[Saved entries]
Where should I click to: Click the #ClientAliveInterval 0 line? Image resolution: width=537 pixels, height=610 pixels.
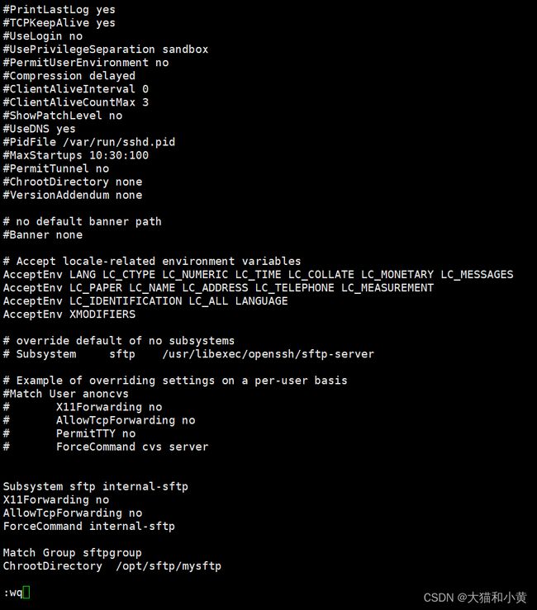pyautogui.click(x=76, y=89)
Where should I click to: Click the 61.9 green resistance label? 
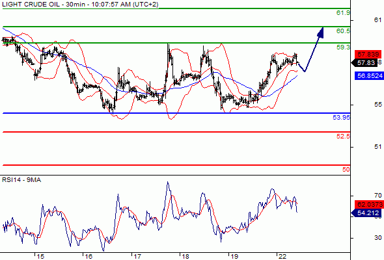pyautogui.click(x=343, y=13)
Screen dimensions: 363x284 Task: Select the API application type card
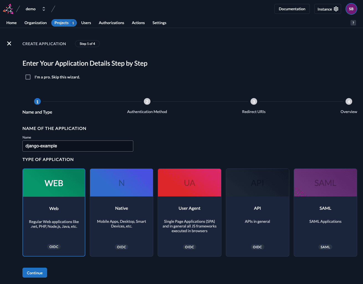pos(257,212)
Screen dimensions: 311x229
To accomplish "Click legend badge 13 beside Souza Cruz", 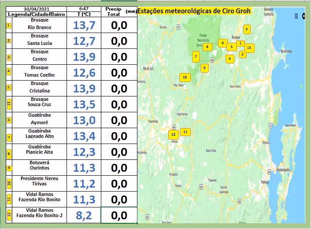I will tap(8, 104).
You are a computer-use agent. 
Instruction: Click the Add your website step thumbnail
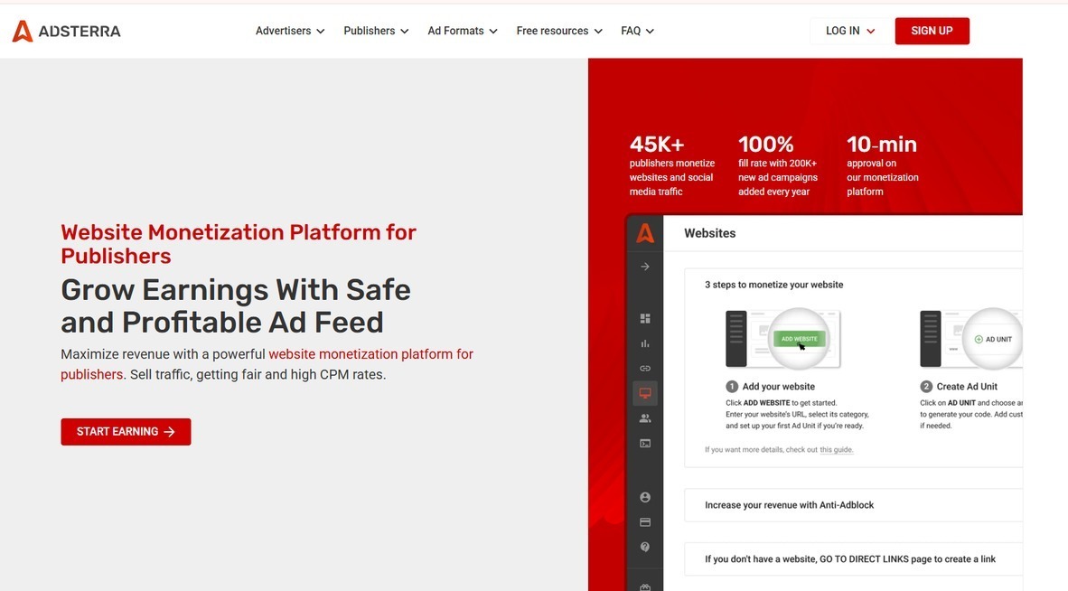click(783, 339)
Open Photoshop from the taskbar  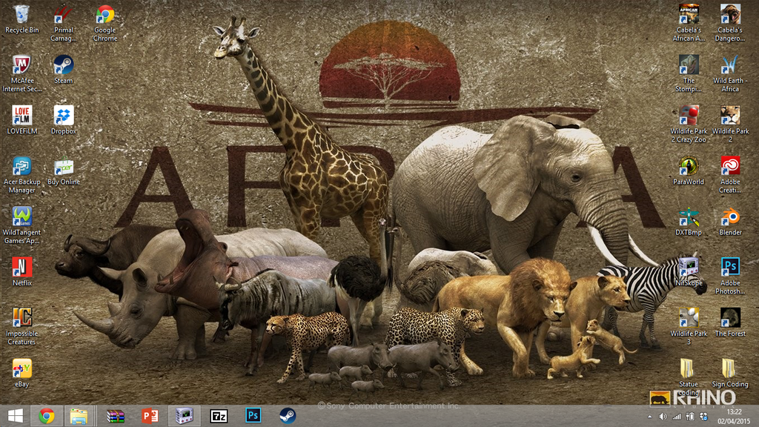(253, 416)
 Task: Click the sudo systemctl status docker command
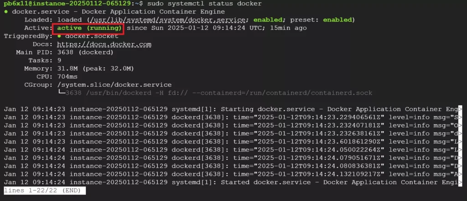click(x=205, y=4)
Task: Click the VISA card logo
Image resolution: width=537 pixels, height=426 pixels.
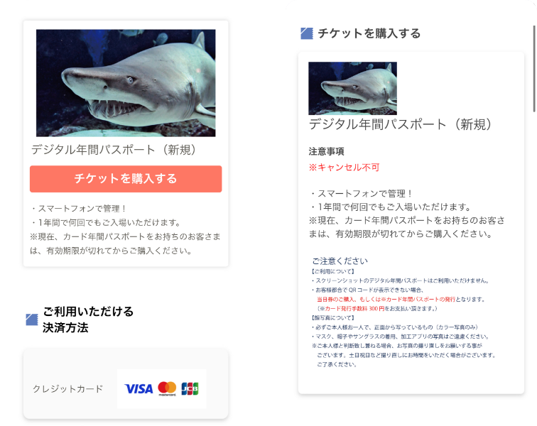Action: click(x=139, y=388)
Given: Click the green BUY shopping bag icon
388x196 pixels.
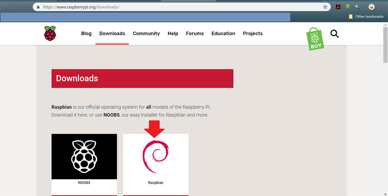Looking at the screenshot, I should [x=315, y=39].
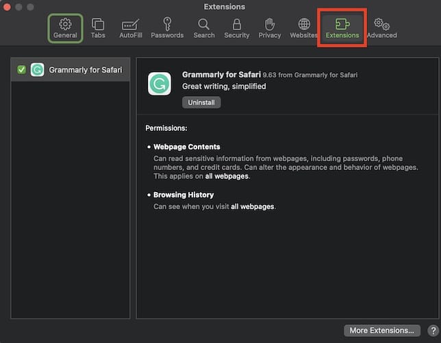Open the Security padlock pane
Viewport: 441px width, 343px height.
pos(237,27)
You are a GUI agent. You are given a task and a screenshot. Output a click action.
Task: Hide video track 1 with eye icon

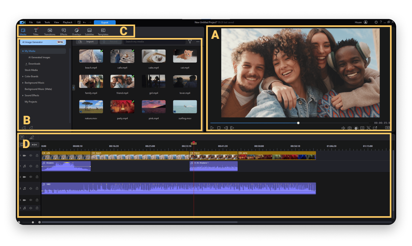(31, 155)
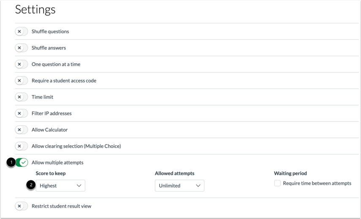Toggle One question at a time
The image size is (361, 219).
tap(21, 65)
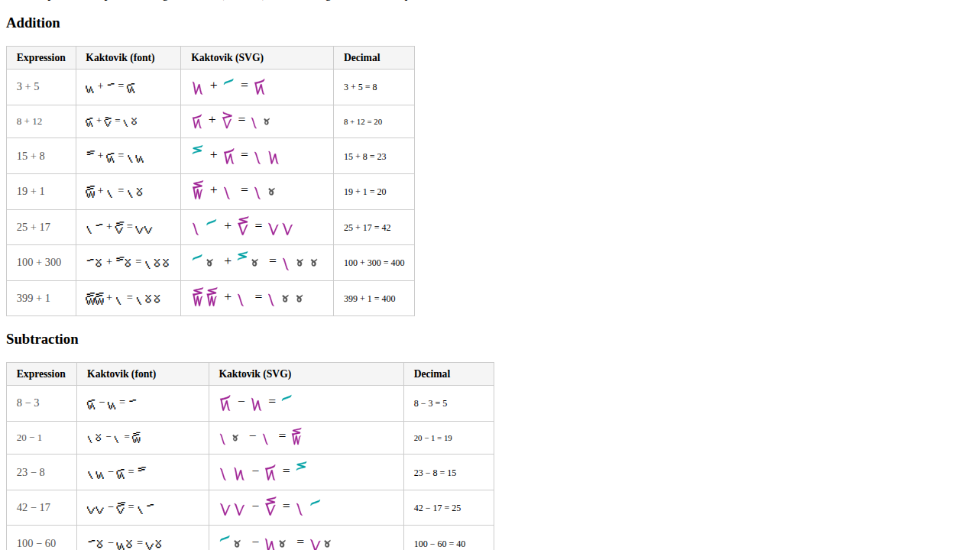The height and width of the screenshot is (550, 978).
Task: Click the Kaktovik (SVG) header in the Subtraction table
Action: [x=255, y=374]
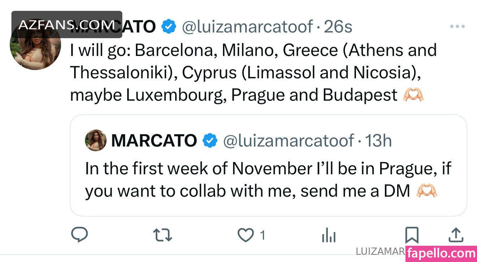Open the quoted tweet about Prague in November

[268, 180]
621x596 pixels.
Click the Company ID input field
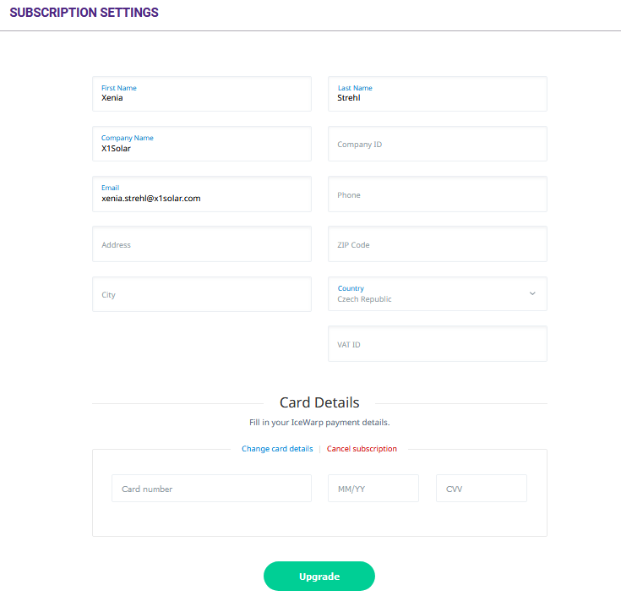coord(438,144)
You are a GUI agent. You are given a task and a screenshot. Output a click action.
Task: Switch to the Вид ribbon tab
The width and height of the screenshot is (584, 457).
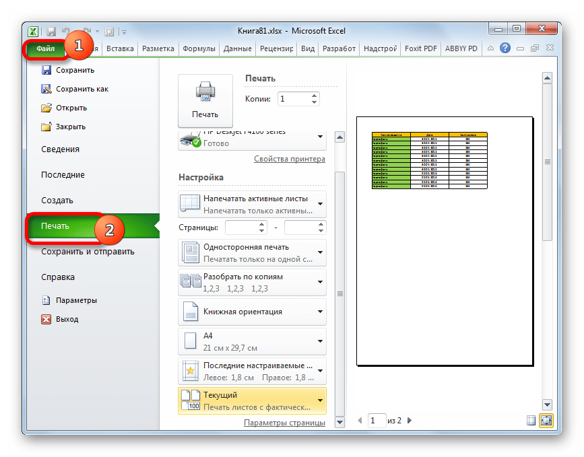(307, 48)
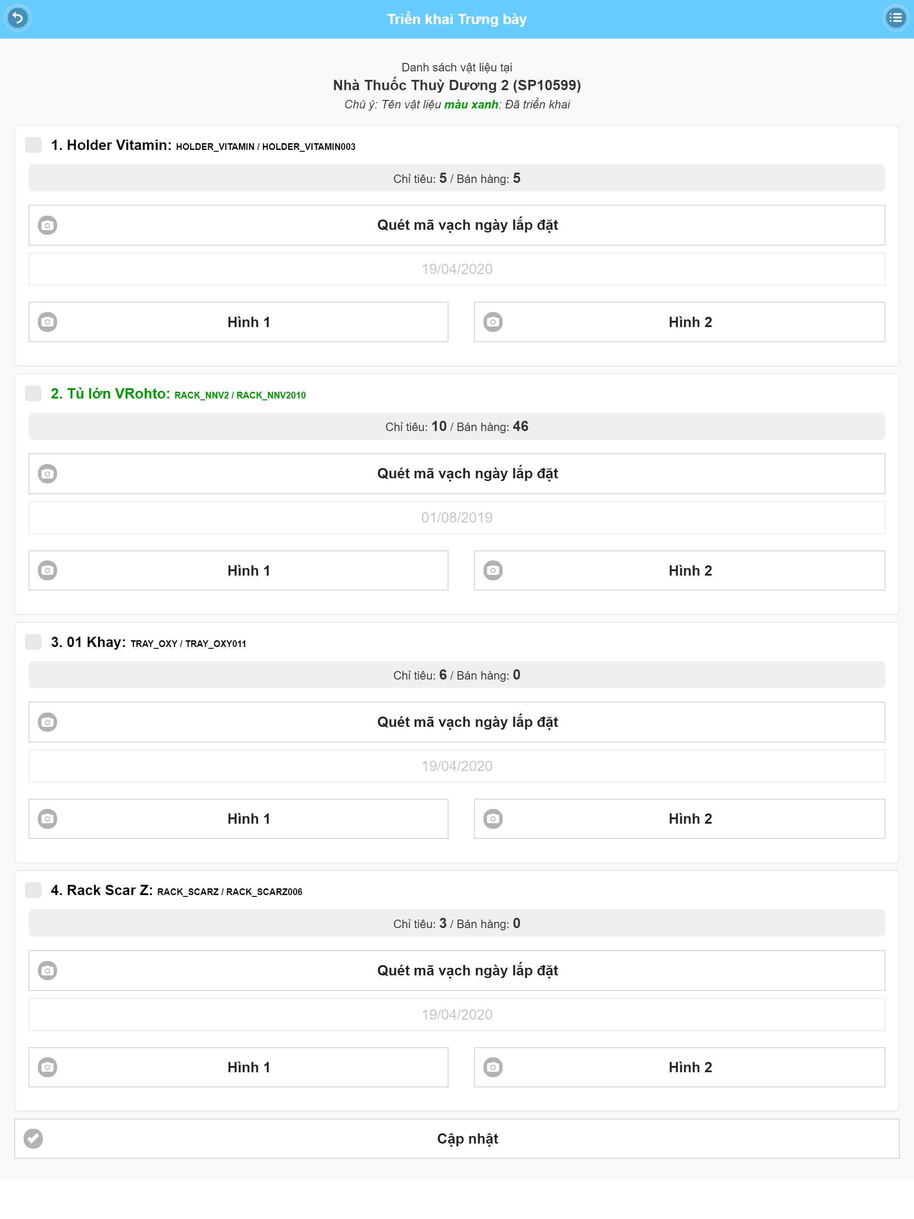Click the checkmark icon beside Cập nhật

33,1139
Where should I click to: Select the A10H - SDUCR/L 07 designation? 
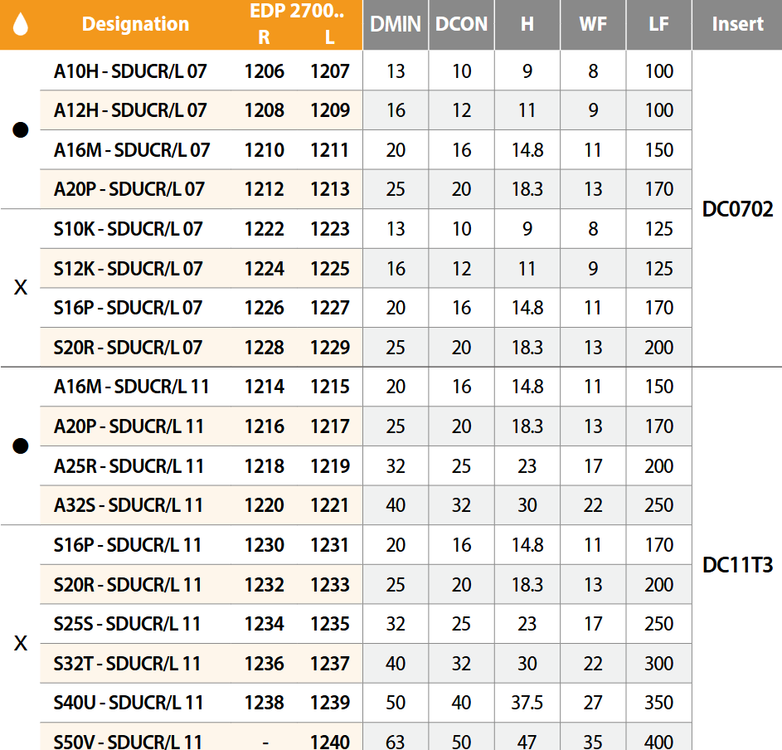point(130,71)
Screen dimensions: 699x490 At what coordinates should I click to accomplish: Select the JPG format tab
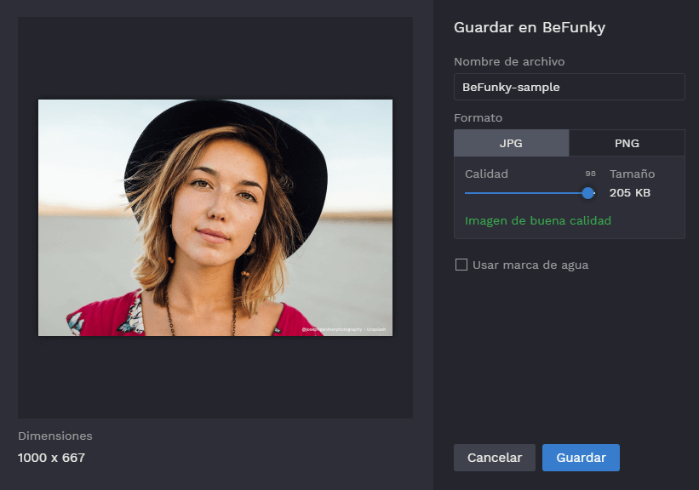click(x=511, y=143)
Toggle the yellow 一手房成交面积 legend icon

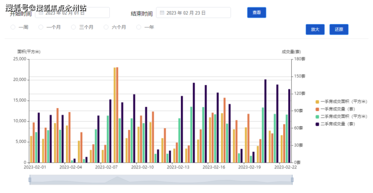click(x=317, y=102)
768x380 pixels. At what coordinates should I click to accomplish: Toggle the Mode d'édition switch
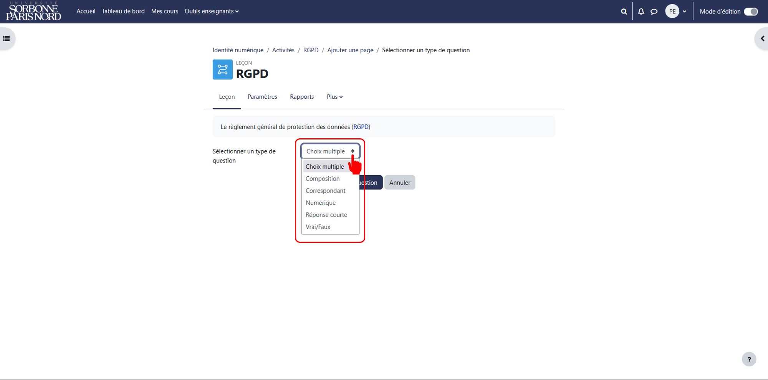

REQUIREMENT:
Write out the lines that run from the line containing "Toggle the yellow 一手房成交面积 legend icon" to the end of the entries, inclusive, exactly as written. Skip every picture.

SOLUTION FOR THIS PROBLEM:
Toggle the yellow 一手房成交面积 legend icon

click(x=317, y=102)
768x380 pixels. At what coordinates should I click to accomplish: Toggle the Mode d'édition switch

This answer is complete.